The exchange makes him feel better after the hideous scene with the man and his phone. He’s such a fool, needs to chill out. He sets off down the steep Maze Hill side of the park towards the playground, big feet pounding beneath him. Against all odds, Tilly is still asleep as he slides the pram through the playground gate.
Up ahead, he can see Tania on one of the benches and, to judge from her listing body, she is asleep too. A burst of panic, like gunfire. Where’s Freddie?
He glances over at the swings, the rocky sandpit area, the roundabout.
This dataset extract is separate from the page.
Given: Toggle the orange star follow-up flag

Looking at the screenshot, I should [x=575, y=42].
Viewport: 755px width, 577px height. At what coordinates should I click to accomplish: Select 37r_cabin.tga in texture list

Freddie’s nowhere to be seen.
‘Tania!’ he calls out, still twenty yards away. ‘Tania?’ he shouts, louder now. This time she sits up and looks around. ‘Where’s Freddie?’
‘Shit, I’m sorry,’ she says, standing as Adam jogs up to her. ‘He was just over there, playing in the sand. He can’t have gone far.’
‘He’s not there any more.’ Adam tries hard not to sound accusatory. ‘Freddie?’ he shouts, half-heartedly at first, as if he’s calling him in from their garden. ‘Freddie? Freddie!’ He’s bellowing now.
People stop and turn.
‘We’re looking for our son. Five years old? About this high?’ He gestures with his hand. He can hear the tremor in his own voice, which scares him even more. ‘Red T-shirt, blue shorts. White trainers.’ With secret jet-powered rockets.
‘Oh God, I’m so sorry, Adam.’ Tania stares out at the park. ‘He can’t have gone far.’
‘It’s OK,’ Adam says. ‘It’s not your fault. I shouldn’t have gone for a run.’
Tilly starts to cry. Tania leans down into the pram and picks her up. ‘She needs feeding,’ she says.
‘You stay here. I’ll have one more look around and then call the police.’
Adam sets off, heart thumping like a drum. The playground is a large area, enclosed by wrought-iron fencing. If Freddie’s no longer inside it, he must have gone out through one of the two gates, which swing shut automatically. It’s not like him. Adam starts at one end, where, beyond the gate, a large shallow lake is used for paddling. A quick glance at the water. Relax. Freddie knows not to go anywhere near it. He works his way around to the other side of the playground, scanning the grassy slope beyond.
He’s about to ring the police when he sees a woman in the distance, walking towards him, diagonally down the hill. In her arms, a boy in a red T-shirt and blue shorts. Freddie, no question. Adam lets out an involuntary sigh of relief.
‘It’s OK, he’s here!’ he calls across to Tania, who’s struggling to feed Tilly on the bench in the playground. Tilly is still crying. ‘He’s safe.’
He starts to jog towards the woman. Freddie is balling his knuckles in his eyes – the way he does when he’s trying not to cry – but his face lights up as he sees Adam. ‘Daddy!’ he yells.